Thank you for the info. Do you know where I could get a 48" pin on bucket? Ever see the new show American Pickers on the history channel? I might have to ask them to find me one.


----------



## ajslands

Well if your handy with the the arc welder then you could fab one up,


----------



## WIPensFan

Maybe they will sell this bucket? http://www.machinefinder.com/ww/en-us/machine/1126627


----------



## hitachiman 200

lilsteve08;1027425 said:


> Thank you for the info. Do you know where I could get a 48" pin on bucket? Ever see the new show American Pickers on the history channel? I might have to ask them to find me one.

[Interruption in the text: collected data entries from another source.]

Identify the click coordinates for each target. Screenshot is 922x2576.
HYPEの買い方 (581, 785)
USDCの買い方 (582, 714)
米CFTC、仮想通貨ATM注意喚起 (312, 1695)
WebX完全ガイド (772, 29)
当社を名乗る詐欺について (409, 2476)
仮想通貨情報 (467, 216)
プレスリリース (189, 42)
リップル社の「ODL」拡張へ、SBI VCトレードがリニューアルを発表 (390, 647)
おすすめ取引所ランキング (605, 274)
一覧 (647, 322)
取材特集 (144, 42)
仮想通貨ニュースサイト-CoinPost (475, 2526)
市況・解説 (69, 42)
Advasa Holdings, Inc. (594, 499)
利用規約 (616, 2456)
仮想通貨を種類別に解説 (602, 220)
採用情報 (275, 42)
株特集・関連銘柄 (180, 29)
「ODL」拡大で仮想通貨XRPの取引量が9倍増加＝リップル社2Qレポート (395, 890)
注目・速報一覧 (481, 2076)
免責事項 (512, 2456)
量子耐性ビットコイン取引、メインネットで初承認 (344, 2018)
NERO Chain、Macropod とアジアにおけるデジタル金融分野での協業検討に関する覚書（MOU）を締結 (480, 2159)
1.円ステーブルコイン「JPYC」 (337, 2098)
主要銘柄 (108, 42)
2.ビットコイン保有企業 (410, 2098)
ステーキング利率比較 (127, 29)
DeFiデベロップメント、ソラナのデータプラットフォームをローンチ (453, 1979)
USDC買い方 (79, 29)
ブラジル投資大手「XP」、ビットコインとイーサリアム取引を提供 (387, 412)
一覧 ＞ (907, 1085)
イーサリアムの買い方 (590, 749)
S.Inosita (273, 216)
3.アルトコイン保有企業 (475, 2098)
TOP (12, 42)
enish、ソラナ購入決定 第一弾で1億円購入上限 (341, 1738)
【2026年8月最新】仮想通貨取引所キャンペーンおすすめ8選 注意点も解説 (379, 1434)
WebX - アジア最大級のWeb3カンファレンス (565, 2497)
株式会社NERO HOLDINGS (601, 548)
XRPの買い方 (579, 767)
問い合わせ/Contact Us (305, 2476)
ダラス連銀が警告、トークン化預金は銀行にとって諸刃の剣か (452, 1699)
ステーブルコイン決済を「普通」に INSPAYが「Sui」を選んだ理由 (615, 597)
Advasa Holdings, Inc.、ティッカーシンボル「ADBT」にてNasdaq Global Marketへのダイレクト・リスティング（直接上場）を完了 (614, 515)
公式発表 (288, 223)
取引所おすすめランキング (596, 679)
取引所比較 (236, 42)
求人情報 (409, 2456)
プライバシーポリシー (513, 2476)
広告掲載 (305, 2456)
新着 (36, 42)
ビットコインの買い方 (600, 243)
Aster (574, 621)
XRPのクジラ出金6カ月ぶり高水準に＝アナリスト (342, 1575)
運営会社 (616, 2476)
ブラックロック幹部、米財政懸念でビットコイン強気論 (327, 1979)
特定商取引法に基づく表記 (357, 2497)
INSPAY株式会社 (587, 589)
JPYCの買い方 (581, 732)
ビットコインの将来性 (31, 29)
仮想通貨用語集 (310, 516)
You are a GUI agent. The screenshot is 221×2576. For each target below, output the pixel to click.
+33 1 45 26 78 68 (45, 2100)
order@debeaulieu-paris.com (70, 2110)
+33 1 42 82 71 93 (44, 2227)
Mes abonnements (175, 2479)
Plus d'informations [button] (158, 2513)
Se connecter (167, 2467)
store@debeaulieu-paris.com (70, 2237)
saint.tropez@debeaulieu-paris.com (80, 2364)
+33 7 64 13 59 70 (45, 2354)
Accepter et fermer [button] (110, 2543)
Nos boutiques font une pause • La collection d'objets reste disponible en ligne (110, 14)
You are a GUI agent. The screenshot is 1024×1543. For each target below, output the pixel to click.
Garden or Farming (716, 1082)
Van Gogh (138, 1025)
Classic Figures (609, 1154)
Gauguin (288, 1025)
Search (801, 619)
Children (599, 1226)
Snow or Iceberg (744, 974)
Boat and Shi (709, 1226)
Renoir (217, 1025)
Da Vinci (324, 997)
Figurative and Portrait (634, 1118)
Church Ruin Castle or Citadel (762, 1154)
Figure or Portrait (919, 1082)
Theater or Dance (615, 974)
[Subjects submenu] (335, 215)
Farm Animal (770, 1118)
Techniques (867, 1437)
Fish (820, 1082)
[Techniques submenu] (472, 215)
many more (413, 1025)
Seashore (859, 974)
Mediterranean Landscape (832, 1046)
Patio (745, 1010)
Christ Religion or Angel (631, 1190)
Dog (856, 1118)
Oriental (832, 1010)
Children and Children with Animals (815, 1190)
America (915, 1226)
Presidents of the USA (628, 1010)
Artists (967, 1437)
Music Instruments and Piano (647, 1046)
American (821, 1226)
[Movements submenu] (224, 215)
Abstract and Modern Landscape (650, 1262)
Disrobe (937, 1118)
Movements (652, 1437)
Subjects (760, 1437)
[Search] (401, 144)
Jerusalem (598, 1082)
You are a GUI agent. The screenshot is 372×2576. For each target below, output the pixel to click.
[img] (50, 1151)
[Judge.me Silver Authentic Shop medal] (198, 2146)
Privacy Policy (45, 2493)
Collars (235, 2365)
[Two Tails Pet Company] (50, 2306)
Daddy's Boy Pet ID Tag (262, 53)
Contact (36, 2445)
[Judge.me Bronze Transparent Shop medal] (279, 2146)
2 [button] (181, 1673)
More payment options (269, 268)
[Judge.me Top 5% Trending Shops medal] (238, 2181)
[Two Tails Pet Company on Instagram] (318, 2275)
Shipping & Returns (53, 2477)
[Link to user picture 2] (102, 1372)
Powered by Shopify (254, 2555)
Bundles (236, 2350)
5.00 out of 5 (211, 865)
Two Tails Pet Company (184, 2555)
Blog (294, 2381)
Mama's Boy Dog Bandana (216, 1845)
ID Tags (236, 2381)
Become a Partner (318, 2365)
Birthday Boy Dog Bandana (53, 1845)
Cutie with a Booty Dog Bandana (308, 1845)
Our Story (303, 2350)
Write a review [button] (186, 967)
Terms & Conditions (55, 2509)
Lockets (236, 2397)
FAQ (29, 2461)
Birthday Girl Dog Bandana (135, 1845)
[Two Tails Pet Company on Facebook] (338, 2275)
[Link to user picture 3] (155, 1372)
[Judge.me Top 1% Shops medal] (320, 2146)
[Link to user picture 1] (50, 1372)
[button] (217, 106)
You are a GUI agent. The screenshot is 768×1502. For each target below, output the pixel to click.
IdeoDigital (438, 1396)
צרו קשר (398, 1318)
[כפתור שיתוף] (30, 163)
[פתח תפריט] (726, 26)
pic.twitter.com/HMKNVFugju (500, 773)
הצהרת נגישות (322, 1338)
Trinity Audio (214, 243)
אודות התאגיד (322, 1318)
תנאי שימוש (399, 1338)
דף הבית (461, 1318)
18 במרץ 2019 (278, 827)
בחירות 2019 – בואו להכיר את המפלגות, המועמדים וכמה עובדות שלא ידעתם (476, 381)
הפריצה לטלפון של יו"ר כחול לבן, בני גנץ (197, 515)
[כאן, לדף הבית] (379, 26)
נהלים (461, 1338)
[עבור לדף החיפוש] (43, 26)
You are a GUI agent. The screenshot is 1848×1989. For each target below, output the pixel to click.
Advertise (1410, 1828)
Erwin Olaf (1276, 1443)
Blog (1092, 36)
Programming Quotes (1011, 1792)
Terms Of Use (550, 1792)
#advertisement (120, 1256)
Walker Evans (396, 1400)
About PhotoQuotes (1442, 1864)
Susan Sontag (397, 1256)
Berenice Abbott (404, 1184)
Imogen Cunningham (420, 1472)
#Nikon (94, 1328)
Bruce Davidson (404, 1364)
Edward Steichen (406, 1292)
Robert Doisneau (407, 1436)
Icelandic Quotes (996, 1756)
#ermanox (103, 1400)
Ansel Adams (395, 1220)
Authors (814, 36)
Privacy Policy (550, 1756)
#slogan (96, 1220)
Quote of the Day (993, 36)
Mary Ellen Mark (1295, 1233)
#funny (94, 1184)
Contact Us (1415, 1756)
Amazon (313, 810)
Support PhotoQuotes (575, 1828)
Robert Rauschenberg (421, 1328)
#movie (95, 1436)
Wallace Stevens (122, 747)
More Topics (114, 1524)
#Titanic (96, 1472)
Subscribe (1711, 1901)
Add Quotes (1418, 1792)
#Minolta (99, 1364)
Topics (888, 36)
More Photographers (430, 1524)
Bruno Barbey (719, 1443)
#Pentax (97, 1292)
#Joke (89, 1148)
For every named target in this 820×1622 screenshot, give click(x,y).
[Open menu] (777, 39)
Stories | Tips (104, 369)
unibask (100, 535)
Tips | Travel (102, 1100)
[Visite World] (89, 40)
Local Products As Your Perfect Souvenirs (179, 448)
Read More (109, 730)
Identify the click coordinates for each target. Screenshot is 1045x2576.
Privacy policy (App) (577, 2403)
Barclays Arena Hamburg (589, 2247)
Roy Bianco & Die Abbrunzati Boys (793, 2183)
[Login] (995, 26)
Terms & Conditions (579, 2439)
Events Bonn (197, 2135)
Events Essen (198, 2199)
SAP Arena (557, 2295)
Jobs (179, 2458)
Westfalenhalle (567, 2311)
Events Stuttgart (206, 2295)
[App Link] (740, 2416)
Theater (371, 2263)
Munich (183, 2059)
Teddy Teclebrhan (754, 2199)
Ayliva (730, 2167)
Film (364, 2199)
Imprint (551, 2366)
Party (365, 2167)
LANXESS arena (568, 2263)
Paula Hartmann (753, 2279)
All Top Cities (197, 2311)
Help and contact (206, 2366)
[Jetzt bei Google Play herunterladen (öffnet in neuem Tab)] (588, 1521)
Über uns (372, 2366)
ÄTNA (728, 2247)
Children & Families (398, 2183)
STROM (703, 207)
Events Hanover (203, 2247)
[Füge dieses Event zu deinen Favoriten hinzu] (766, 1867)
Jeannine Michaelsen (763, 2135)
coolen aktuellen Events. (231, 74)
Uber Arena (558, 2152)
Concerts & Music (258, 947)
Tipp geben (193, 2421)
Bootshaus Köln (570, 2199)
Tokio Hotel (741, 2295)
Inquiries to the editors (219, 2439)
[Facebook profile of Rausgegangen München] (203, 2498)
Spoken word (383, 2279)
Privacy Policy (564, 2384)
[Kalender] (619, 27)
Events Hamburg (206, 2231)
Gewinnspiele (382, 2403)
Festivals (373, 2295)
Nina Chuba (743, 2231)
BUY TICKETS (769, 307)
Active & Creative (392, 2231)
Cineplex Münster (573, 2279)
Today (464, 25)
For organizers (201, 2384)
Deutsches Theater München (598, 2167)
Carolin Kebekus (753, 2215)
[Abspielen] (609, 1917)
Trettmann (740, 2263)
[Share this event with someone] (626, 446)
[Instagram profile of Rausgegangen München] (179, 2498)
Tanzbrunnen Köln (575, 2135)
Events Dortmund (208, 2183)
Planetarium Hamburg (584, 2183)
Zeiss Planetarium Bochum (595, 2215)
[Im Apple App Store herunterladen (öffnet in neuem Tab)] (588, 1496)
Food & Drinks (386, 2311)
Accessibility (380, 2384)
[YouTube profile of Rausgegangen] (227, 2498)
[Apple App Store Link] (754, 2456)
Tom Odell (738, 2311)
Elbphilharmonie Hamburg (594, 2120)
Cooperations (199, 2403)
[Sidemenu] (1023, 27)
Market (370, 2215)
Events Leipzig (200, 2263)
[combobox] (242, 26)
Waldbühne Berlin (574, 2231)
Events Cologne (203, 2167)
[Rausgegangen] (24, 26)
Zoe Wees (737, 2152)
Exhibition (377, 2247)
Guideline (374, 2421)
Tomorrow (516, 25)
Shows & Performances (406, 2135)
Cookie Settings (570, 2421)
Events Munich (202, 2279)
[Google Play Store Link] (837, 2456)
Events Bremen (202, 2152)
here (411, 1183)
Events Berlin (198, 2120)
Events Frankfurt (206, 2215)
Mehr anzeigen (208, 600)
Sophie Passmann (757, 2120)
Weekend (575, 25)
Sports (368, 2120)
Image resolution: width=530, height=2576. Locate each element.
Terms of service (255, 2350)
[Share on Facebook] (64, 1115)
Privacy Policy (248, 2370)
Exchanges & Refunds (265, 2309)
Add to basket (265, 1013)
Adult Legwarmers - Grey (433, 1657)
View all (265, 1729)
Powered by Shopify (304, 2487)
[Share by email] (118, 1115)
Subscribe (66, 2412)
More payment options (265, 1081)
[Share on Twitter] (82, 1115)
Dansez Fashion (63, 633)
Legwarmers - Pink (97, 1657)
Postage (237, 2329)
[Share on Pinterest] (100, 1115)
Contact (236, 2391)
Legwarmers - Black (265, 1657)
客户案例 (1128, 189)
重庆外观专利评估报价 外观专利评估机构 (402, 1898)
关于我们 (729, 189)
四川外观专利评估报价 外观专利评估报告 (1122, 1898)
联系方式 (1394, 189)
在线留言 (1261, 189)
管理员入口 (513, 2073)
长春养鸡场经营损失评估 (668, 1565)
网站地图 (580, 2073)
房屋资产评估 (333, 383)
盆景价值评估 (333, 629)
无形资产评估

Your local bobcat dealer can probably sell you one for about the same cost as fabricating one yourself. I can buy a new 60"bucket here for about $900C. A T1 cutting edge is around $300C and is about an 8 hour job to replace so needless to say I'd rather push the levers for 8 hours and buy a new one and make more money than replace it myself.


----------



## lilsteve08

Anyone else use a Bobcat 440b for snow removal? They work quite well for snow, ice etc. I didn't get to one of my lots in time and used the 440b to scrape the lot down. Does anyone know of anyone selling attachment for a 440b? I bought forks for it, just haven't had time to get my welder to rig them up. Also the october storm my truck trans gave me a problem so I hopped in the bobcat and wedged the a frame of an 8 foor meyers plow blade in the top lip of the bucket and finished the lot like the added weight of the blade made no difference


----------